Was heißt „ursprünglich rein“?

Es geht vielmehr um die Ansprüche, die Verbraucher an die Reinheit von Mineralwasser stellen dürfen. Als solches deklariertes Wasser werde nur dann dem gesetzlichen Anspruch gerecht, ursprünglich rein zu sein, wenn sich dort keinerlei Spuren menschlichen Wirtschaftens feststellen ließen, argumentiert das Ministerium. Die beiden in geringer Konzentration gefundenen Elemente stammten jedoch aus der Landwirtschaft und seien somit Rückstände menschlichen Tuns – nämlich sogenannte anthropogene Stoffe.

Für das Gericht wiegt allerdings auch der Schutz von Unternehmen durchaus schwer. „Uns stellt sich die Frage, ob jeder auch noch so belanglose anthropogene Stoff einer Zulassung entgegen steht“, argumentierte der Vorsitzende Richter. Eine öffentliche Gefahr gehe von den Stoffen nicht aus. Ebenso wenig lasse sich die Schließung mit bloßem Verbraucherschutz oder einer Beeinträchtigung des freien Handels begründen. Erst kürzlich habe der Bundesgerichtshof geurteilt, dass „kein Verbraucher eine völlige Reinheit erwartet“, sagte der Richter. Das gelte selbst dann, wenn Etiketten wie „natürlich“ oder „Bio“ auf dem Produkt klebten.

Wasser auf die Mühlen der Verteidigung

Die richterliche Argumentation war Wasser auf den Mühlen für den Anwalt der fünf Mineralbrunnen. „Es droht hier nicht der Untergang des Abendlandes“, sagte er. Es gehe vielmehr „um die Gefährdung der Wirtschaft und um Arbeitsplätze“.

In Leitungswasser kommen die strittigen Stoffe wesentlich häufiger vor, auch meist in höheren Mengen als bei den fünf beanstandeten Quellen. Der Verbraucherschutzverband in Baden-Württemberg hält das Vorgehen des Ministeriums für korrekt. Die relativ hohen Preise, die für Mineralwasser verlangt würden, bedeuten nach Ansicht des Verbands auch, dass die Hersteller deutlich höhere Standards erfüllen müssten. Das Bundesinstitut für Risikobewertung in Berlin hält das Ansinnen für problematisch, die umstrittenen Metaboliten faktisch auszuschließen . Die Stoffe seien eben vor allem in landwirtschaftlich geprägten Gegenden fast allgegenwärtig.

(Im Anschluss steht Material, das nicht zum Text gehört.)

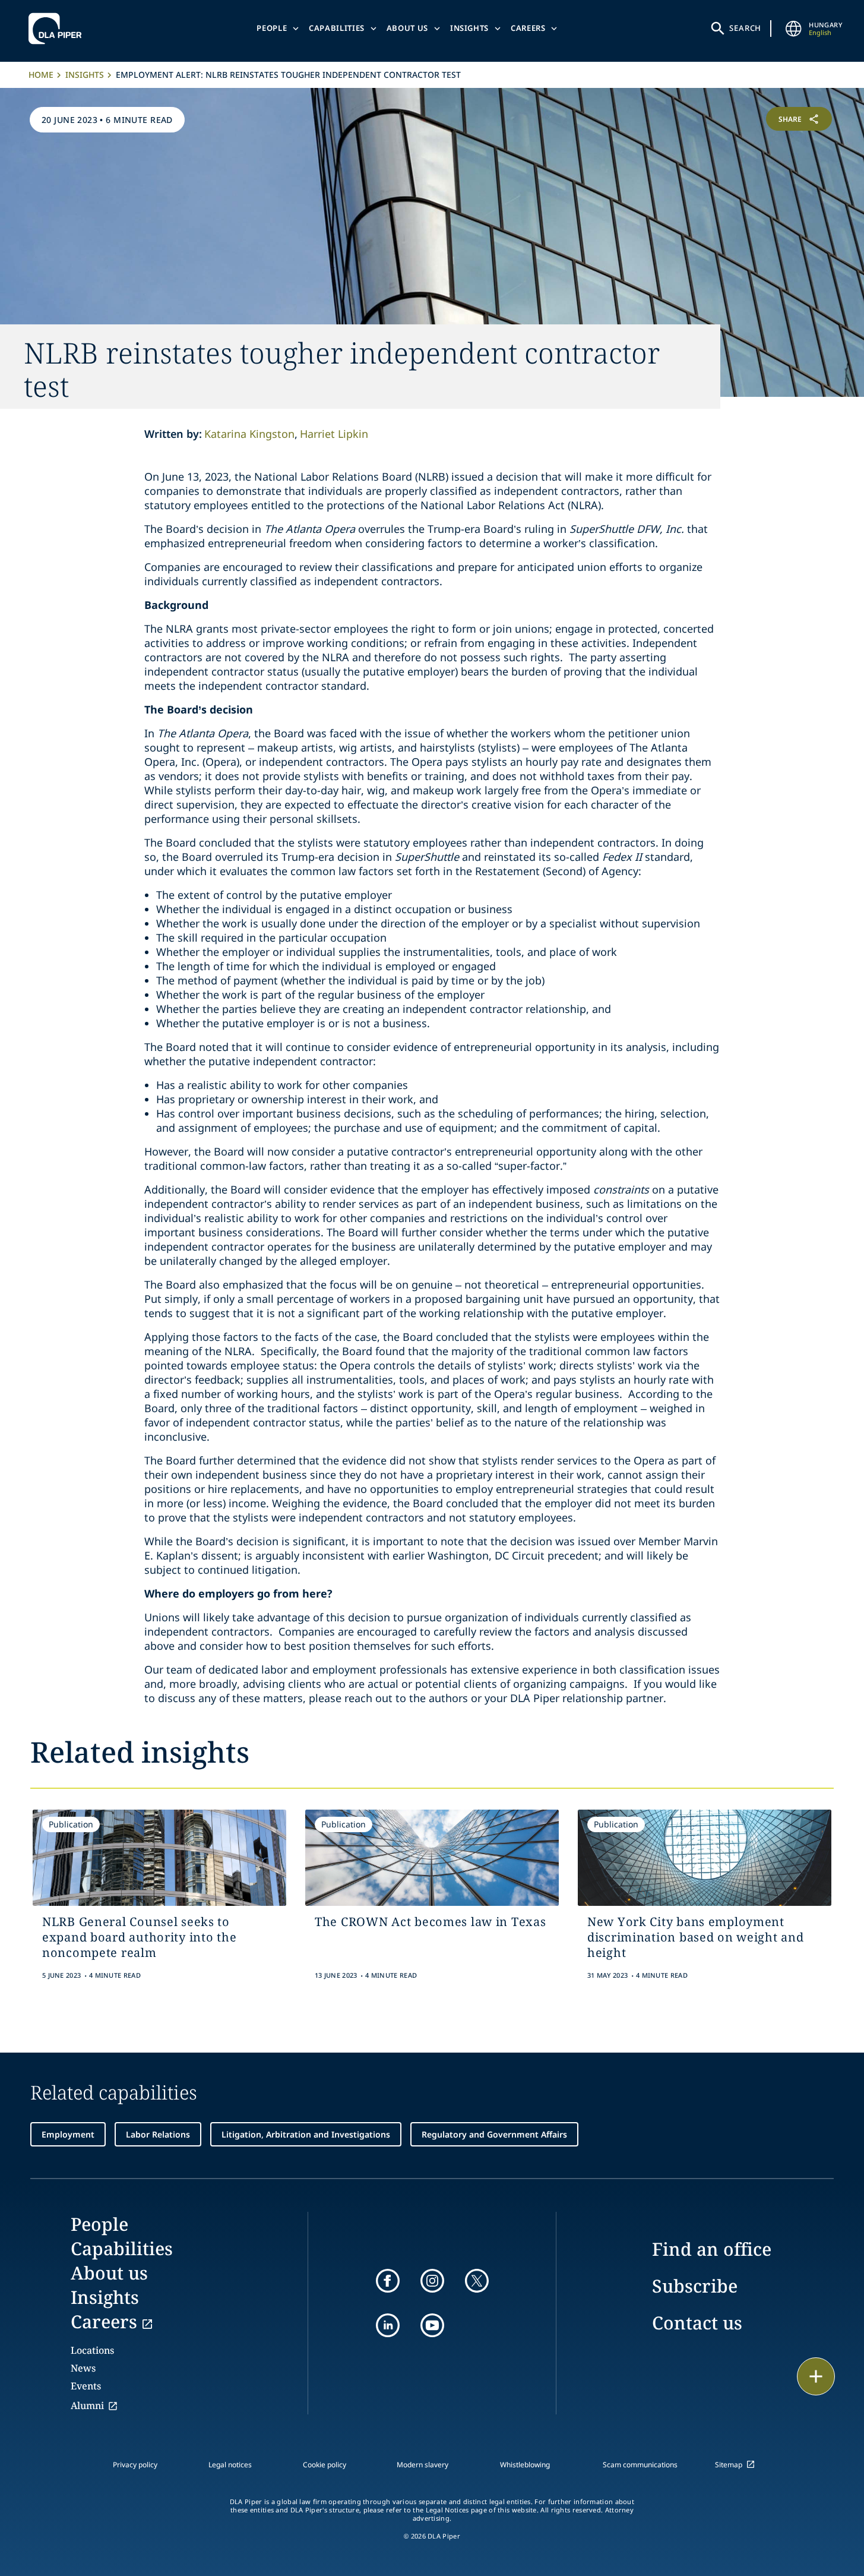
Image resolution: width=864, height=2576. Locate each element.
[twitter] (477, 2281)
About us (407, 28)
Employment (68, 2134)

Ein steiniger politischer Weg

Auch wenn die Tendenz des Gerichts eindeutig anklang: noch stehe das Urteil nicht fest, betonte der Vorsitzende Richter. Es soll erst in einigen Wochen endgültig gefällt werden. Sollte sich die Tendenz aber verfestigen, dann bliebe dem Ministerium nur ein steiniger Weg. Es könnte versuchen, beim Bund darauf hin zu wirken, dass er Grenzwerte für Metaboliten in seine Mineralwasserverordnung aufnimmt.

Das dürfte schwierig werden, weil es Bundesländer gibt, die völlig konträrer Ansicht sind. Für Bayern beispielsweise wiegt die Wirtschaftsfreiheit schwerer als die Verbannung von Stoffen, die gesundheitlich unbedenklich sind. Der Bund hat zwar damit begonnen, seine Richtlinie zu überarbeiten. Zunächst fanden sich dort auch Aussagen zu den umstrittenen Stoffen. Diese sind aber inzwischen verschwunden.